(PROBLEMS)
**a)** Name each step of the review and approval process given in the workflow deployment guidelines.
**b)** According to the workflow deployment guidelines, which registry must container images be pushed to?
**c)** Carry on the workflow deployment guidelines from the point where they stop.

(EXTRACTED TEXT)
####

1. **Repository Hosting**: All workflows are stored in Gitea instances within the agent environment.
2. **Versioning**: Workflows are versioned using Git. Each version of a workflow must correspond to a specific Git commit.
3. **Artifact Generation**: Workflows are packaged as Docker container images.
- Images must be pushed to the Gitea Integrated Container Registry.
- **Tagging Policy**: Use semantic versioning or Git commit SHAs. Avoid using the latest tag in production to ensure idempotency and easy rollbacks.
## 4. Review and Approval Process
To maintain high-quality standards and security, no code is deployed directly to the main branch.
1. **Feature Branching**: Developers must push their changes to a dedicated feature branch.
2. **Pull Request (PR)**: Open a Pull Request in Gitea from the feature branch to the main branch.
3. **Peer Review**: At least one developer (other than the author) must review the code.
- Reviewers check for logic errors, security vulnerabilities, and adherence to the standards defined in Section 2.
4. **Approval**: Once comments are addressed and the reviewer provides an "Approve" status, the PR can be merged.
## 5. Production Deployment
After the code is merged and the artifact is published, the final step is deploying to the orchestration platform.

####

(PROVIDED INFORMATION)
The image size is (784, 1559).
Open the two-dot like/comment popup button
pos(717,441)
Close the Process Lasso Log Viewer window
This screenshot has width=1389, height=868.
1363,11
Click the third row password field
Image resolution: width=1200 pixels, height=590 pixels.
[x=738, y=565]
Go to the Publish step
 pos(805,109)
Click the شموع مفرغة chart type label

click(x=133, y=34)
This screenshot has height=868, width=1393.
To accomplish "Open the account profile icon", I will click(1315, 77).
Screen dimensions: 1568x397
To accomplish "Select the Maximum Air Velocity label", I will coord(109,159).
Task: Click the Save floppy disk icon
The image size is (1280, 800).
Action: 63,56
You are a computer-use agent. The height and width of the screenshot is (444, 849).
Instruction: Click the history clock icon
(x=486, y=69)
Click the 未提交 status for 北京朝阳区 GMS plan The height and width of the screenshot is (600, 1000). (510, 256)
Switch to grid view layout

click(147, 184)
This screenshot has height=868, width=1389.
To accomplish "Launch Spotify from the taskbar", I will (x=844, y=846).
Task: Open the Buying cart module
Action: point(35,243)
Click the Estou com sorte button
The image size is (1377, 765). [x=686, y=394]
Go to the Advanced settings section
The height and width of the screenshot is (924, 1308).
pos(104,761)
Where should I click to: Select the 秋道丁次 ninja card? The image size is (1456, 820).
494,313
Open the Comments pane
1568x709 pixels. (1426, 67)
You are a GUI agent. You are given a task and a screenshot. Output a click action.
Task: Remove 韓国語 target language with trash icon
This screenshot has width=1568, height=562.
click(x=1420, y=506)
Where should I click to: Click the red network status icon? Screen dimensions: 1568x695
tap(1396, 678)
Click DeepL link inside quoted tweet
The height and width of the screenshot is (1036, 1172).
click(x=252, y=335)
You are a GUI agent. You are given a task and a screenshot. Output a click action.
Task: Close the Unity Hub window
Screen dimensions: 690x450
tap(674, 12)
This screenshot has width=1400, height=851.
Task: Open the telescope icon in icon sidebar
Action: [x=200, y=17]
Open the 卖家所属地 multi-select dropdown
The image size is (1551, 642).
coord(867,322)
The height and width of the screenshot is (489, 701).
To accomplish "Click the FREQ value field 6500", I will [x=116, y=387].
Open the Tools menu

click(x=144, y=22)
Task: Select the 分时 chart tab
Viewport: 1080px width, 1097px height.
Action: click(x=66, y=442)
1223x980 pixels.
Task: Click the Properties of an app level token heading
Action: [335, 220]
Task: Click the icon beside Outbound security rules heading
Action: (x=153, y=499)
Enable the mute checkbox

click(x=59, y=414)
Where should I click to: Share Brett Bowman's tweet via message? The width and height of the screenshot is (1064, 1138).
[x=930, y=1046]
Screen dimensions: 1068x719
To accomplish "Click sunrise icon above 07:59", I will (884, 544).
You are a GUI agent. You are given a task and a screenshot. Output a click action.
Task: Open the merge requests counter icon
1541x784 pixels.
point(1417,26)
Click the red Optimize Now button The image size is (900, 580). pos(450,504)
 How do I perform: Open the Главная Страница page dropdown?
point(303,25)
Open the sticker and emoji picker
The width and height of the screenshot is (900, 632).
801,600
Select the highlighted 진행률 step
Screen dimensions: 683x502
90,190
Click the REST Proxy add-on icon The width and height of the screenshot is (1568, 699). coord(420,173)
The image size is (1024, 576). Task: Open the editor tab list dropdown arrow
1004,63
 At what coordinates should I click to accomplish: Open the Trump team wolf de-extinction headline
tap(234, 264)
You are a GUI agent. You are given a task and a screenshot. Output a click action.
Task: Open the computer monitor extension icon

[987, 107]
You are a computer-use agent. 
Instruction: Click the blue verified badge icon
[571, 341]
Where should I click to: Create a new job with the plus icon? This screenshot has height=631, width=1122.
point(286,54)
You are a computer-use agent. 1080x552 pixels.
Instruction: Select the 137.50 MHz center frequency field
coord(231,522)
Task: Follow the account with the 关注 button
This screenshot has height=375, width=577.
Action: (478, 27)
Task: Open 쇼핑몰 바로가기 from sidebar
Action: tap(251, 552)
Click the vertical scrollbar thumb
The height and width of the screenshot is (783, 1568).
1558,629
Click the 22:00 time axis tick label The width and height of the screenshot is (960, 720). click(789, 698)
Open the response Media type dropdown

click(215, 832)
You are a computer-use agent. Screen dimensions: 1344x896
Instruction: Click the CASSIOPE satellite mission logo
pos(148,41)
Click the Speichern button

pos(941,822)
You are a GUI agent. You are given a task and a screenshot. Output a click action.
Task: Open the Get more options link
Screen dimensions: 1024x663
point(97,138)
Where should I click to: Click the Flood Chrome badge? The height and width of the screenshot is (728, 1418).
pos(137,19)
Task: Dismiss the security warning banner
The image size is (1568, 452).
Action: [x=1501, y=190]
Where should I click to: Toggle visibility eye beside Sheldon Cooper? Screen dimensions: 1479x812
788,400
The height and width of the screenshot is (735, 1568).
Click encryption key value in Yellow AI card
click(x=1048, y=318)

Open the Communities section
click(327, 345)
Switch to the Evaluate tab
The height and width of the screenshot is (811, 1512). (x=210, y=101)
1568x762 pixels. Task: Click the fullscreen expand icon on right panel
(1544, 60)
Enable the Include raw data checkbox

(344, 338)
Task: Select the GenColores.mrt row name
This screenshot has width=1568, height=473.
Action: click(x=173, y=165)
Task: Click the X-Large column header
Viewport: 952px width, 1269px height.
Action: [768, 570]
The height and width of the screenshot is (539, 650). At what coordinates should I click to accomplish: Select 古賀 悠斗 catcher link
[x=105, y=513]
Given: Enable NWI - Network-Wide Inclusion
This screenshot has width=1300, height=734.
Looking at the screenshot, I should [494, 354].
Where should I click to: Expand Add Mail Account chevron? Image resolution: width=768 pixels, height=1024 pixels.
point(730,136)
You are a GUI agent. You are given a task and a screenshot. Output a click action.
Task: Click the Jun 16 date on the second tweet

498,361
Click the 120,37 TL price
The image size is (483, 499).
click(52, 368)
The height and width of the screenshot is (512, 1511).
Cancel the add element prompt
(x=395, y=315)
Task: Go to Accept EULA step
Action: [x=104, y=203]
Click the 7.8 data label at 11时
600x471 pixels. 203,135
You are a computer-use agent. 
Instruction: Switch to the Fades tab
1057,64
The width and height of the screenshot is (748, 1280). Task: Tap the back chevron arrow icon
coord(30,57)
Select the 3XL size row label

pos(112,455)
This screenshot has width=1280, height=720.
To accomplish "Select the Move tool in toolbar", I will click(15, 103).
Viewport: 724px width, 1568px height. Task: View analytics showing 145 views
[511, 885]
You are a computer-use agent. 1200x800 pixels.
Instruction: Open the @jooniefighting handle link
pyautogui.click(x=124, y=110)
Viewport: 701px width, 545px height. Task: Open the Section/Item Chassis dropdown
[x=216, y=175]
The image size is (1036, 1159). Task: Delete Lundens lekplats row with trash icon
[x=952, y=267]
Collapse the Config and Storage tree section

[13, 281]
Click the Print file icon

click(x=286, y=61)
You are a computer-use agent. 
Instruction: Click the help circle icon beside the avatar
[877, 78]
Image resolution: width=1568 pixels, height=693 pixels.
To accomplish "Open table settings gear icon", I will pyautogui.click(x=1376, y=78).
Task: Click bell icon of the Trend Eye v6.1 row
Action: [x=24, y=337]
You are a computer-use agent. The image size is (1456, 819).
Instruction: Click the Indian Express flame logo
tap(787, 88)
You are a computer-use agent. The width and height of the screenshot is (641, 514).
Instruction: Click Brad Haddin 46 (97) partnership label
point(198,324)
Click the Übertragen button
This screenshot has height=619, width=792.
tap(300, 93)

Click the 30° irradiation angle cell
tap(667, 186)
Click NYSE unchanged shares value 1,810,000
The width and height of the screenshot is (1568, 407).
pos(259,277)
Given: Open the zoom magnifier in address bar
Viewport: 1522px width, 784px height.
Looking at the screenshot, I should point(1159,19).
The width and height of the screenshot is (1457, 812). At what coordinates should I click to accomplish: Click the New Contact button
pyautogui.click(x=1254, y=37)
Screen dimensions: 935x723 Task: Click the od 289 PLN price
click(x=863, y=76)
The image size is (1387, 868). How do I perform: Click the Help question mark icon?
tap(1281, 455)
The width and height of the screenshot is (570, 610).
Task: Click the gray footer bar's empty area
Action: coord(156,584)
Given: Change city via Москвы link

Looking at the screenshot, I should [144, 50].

####

(RESULTS)
**a)** Feature Branching, Pull Request (PR), Peer Review, Approval

**b)** The Gitea Integrated Container Registry.

**c)**
### 5.1 Deployment Pipeline
The deployment follows these automated steps:
1. **CI/CD Trigger**: A merge to the main branch triggers the CI pipeline.
2. **Image Build**: The pipeline builds the Docker image and pushes it to the Gitea Registry.
3. **Manifest Update**: The deployment configuration (e.g., Helm values or Kubernetes manifests) is updated to reference the new image tag.
4. **Platform Reload**: The Simpl-Open orchestration platform (Dagster) is notified of the change.
### 5.2 Verification
To confirm a successful deployment:
- **Dagster UI**: Navigate to the "Deployment" or "Code Locations" tab. Verify that the loaded image tag matches the latest Git commit.
- **Health Check**: Trigger a "Test Run" of the job in the production environment using a limited data slice.
- **Logs**: Monitor the initialization logs in the Dagster daemon to ensure the code location was loaded without schema or dependency errors.